◆ SUPPLIED PASSAGE
* * *
Film: Three Amigos (1986)

Blu-Ray


Review: A classic funny film with lines that are quotable forever.

Quotes:
"We don't have beer. Just tequila."
"What's tequila?"
"Uh, it's like beer."

"Wherever there is injustice, you will find us. Wherever there is suffering, we'll be there! Tell us we will die like dogs."
"What?"
"Tell us we will die like dogs."
"You WILL die like dogs."
"No! We will not die like dogs! We will fight like lions! Because we are... The Three Amigos!"

"I like these guys! They are funny guys! Just kill one of them."

"Wait a second. Let me see that! Come on, come on, come on. Oh great! Real Bullets! I'll keep this. You're in a lot of trouble mister!"

"It's real."
"What?"
"Uh, this is real."
"You mean..."
"Yes, they're going to kill us."

"Jefe, you do not understand women. You cannot force open the petals of a flower. When the flower is ready, it opens itself up to you."
"So when do you think Carmen will 'open up her flower' to you?"
"Tonight, or I will kill her!"

"Carmen, tonight you are to be El Guapo's woman. I am going to give you some hints about lovemaking with El Guapo."
"I would rather die first!"
"Tell me, Carmen, do you know what foreplay is?"
"No..."
"Good! Neither does El Guapo."

"I have put many beautiful pinatas in the storeroom, each of them filled with little suprises."
"Many pinatas?"
"Oh yes, many!"
"Would you say I have a plethora of pinatas?"
"A what?"
"A plethora.
"Oh yes, you have a plethora."
"Jefe, what is a plethora?"
"Why, El Guapo?"
"Well, you told me I have a plethora. And I just would like to know if you know what a plethora is. I would not like to think that a person would tell someone he has a plethora, and then find out that that person has NO IDEA what it means to have a plethora."
* * *
◆ BRIEF A
Count the lines of the records that contain the string "Instruction", and give only that number.
The records that come after the film page have no connection to it.

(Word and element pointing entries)
* * *
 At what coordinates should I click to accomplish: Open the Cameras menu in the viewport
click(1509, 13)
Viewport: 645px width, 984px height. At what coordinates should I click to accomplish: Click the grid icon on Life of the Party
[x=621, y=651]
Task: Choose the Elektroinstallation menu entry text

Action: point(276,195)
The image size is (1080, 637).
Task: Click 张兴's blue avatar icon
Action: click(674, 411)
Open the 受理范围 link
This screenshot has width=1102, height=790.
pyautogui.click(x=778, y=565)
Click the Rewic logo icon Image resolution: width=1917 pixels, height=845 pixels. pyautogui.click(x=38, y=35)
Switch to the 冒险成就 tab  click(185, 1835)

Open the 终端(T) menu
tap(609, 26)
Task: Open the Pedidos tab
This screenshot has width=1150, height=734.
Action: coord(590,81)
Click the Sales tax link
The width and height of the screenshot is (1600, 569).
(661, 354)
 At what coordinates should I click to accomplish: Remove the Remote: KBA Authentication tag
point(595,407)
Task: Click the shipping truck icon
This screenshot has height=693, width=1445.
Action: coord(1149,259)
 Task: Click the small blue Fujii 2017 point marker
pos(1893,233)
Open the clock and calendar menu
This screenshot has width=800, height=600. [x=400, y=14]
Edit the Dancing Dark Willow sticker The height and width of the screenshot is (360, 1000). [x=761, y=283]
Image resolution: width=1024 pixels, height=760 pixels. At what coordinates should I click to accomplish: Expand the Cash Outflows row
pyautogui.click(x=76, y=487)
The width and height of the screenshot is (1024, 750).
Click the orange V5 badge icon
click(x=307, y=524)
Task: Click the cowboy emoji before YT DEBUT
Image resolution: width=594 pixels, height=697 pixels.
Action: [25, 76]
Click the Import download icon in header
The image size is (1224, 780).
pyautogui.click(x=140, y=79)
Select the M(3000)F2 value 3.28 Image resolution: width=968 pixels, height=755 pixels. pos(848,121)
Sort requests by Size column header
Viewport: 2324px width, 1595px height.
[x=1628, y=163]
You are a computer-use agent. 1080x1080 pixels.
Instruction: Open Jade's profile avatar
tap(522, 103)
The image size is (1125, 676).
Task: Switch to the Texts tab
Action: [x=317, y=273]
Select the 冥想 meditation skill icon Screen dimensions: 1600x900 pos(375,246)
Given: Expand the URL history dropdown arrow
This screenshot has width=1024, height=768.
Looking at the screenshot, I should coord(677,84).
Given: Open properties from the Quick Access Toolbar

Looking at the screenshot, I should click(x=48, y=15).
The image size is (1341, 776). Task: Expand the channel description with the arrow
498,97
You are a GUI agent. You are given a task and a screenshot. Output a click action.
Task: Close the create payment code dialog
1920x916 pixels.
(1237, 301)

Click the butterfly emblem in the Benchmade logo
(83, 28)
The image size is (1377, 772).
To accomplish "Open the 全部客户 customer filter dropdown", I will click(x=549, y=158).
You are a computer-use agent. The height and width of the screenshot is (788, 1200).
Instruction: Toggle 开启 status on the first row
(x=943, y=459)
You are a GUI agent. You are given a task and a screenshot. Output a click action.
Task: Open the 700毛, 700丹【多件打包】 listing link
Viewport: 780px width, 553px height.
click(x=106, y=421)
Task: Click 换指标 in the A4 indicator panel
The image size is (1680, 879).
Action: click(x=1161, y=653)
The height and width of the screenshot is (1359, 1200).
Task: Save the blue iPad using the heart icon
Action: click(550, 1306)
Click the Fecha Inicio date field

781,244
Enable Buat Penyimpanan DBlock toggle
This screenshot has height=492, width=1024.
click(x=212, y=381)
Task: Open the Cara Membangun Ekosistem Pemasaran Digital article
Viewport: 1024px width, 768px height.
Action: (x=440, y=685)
* * *
◆ BRIEF B
Carry on the Three Amigos film page from its last line, adding more of the movie's quotes in the same format.

◆ EXERCISE RESPONSE A
2

◆ EXERCISE RESPONSE B
"Forgive me, El Guapo. I know that I, Jefe, do not have your superior intellect and education. But could it be that once again, you are angry at something else, and are looking to take it out on me?"

"Carlos! We fought together the priests of this mission."
"YEAH!!!"
"Pedro, we CRUSHED the Federales on the plains of Oaxaca!"
"YEAH!!!"
"And you..."
"Jose!"
"JOSE!!!!"
"Together, we..."
"Burned the village!"
"Burned the village! And, uh..."
"Raped the horses!"
"YEAH!!!"
"And we..."
"Rode off on the women!"
"Rode off on the women!"
"Yeah!!!"
"And uh..."
"We plundered!"
"YEAH!!!"
"Plundered! And uh..."
"Pruned!"
"...pruned the, uh..."
"The hedges."
"...hedges..."
"of many small villages!"
"Of many small villages... WHO THE HELL ARE YOU!!!"

"In a way, all of us has an 'El Guapo' to face someday. For some, shyness might be their 'El Guapo'. For others, a lack of education might be their 'El Guapo'. For us, 'El Guapo' is a big, dangerous guy who wants to kill us. But as sure as my name is Lucky Day, the people of Santo Poco can conquer their own personal El Guapo who also happens to be the actual El Guapo."